» What you are asked to do
The answer must reproduce exactly the lines from the one with "Add to cart (119, 723)" through the end of the material, and it must contain no pictures.

» Data
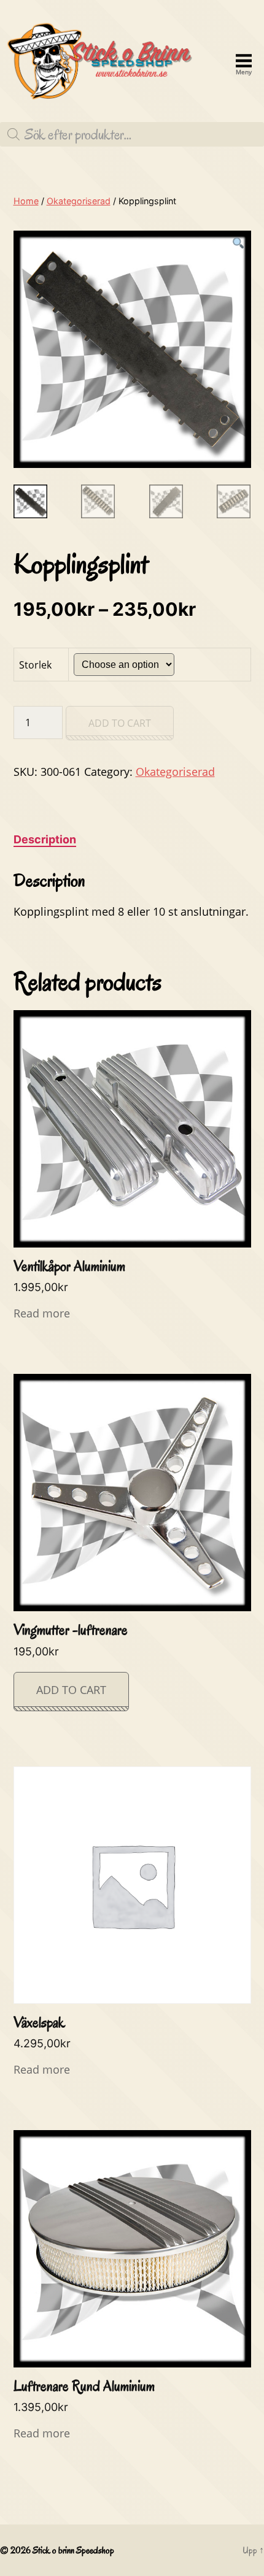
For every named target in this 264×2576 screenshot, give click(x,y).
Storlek (35, 665)
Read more (42, 1313)
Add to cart (119, 723)
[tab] (45, 839)
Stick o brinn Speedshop (73, 2550)
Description (45, 839)
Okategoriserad (79, 201)
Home (26, 201)
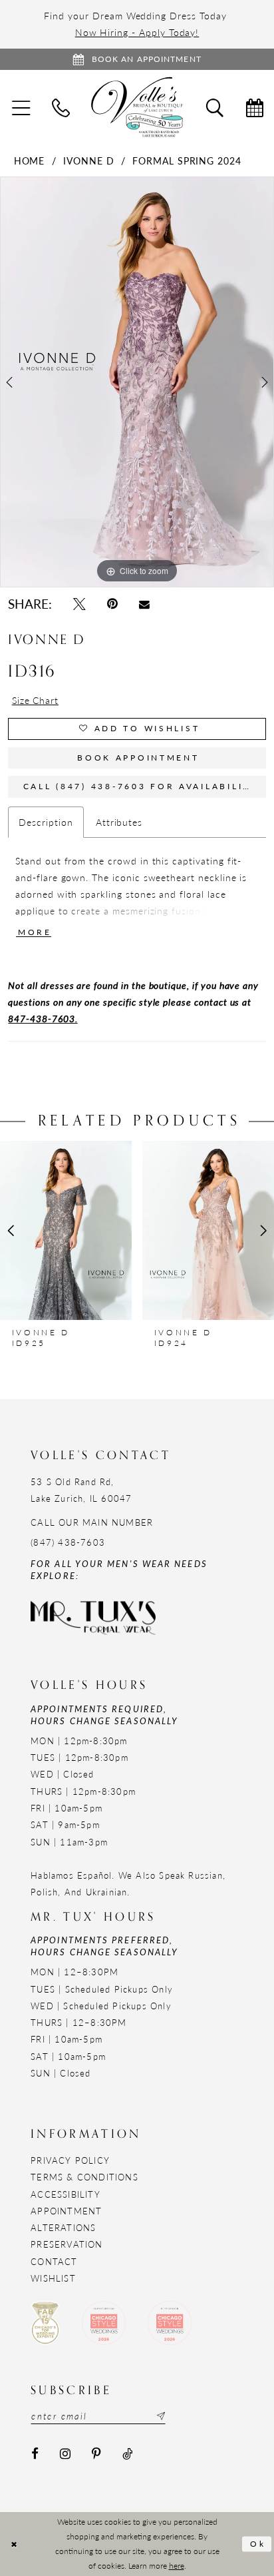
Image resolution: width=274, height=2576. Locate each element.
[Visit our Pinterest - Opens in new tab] (97, 2453)
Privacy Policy (70, 2160)
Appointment (66, 2210)
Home (29, 160)
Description (45, 821)
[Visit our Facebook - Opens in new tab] (35, 2453)
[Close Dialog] (14, 2544)
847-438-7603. (42, 1018)
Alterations (63, 2227)
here (176, 2565)
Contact (54, 2261)
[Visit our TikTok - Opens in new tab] (127, 2453)
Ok (258, 2544)
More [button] (35, 932)
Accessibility (65, 2194)
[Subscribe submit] (159, 2416)
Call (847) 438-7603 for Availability (140, 786)
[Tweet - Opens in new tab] (79, 604)
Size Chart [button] (35, 700)
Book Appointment (138, 757)
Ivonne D (88, 160)
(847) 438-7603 (68, 1542)
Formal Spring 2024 (186, 160)
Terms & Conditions (84, 2176)
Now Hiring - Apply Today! (137, 32)
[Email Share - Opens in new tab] (144, 604)
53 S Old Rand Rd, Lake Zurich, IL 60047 (81, 1489)
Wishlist (53, 2278)
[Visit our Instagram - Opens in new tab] (65, 2453)
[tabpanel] (137, 382)
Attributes (119, 821)
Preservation (66, 2244)
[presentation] (66, 1231)
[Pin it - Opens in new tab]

» Finished task
Add to cart (119, 723)
[tab] (45, 839)
Stick o brinn Speedshop (73, 2550)
Description (45, 839)
Okategoriserad (79, 201)
Home (26, 201)
Image resolution: width=274, height=2576. Locate each element.
[Visit our Pinterest - Opens in new tab] (97, 2453)
Privacy Policy (70, 2160)
Appointment (66, 2210)
Home (29, 160)
Description (45, 821)
[Visit our Facebook - Opens in new tab] (35, 2453)
[Close Dialog] (14, 2544)
847-438-7603. (42, 1018)
Alterations (63, 2227)
here (176, 2565)
Contact (54, 2261)
[Visit our TikTok - Opens in new tab] (127, 2453)
Ok (258, 2544)
More [button] (35, 932)
Accessibility (65, 2194)
[Subscribe submit] (159, 2416)
Call (847) 438-7603 for Availability (140, 786)
[Tweet - Opens in new tab] (79, 604)
Size Chart [button] (35, 700)
Book Appointment (138, 757)
Ivonne D (88, 160)
(847) 438-7603 (68, 1542)
Formal Spring 2024 (186, 160)
Terms & Conditions (84, 2176)
Now Hiring - Apply Today! (137, 32)
[Email Share - Opens in new tab] (144, 604)
53 S Old Rand Rd, Lake Zurich, IL 60047 (81, 1489)
Wishlist (53, 2278)
[Visit our Instagram - Opens in new tab] (65, 2453)
[tabpanel] (137, 382)
Attributes (119, 821)
Preservation (66, 2244)
[presentation] (66, 1231)
[Pin it - Opens in new tab]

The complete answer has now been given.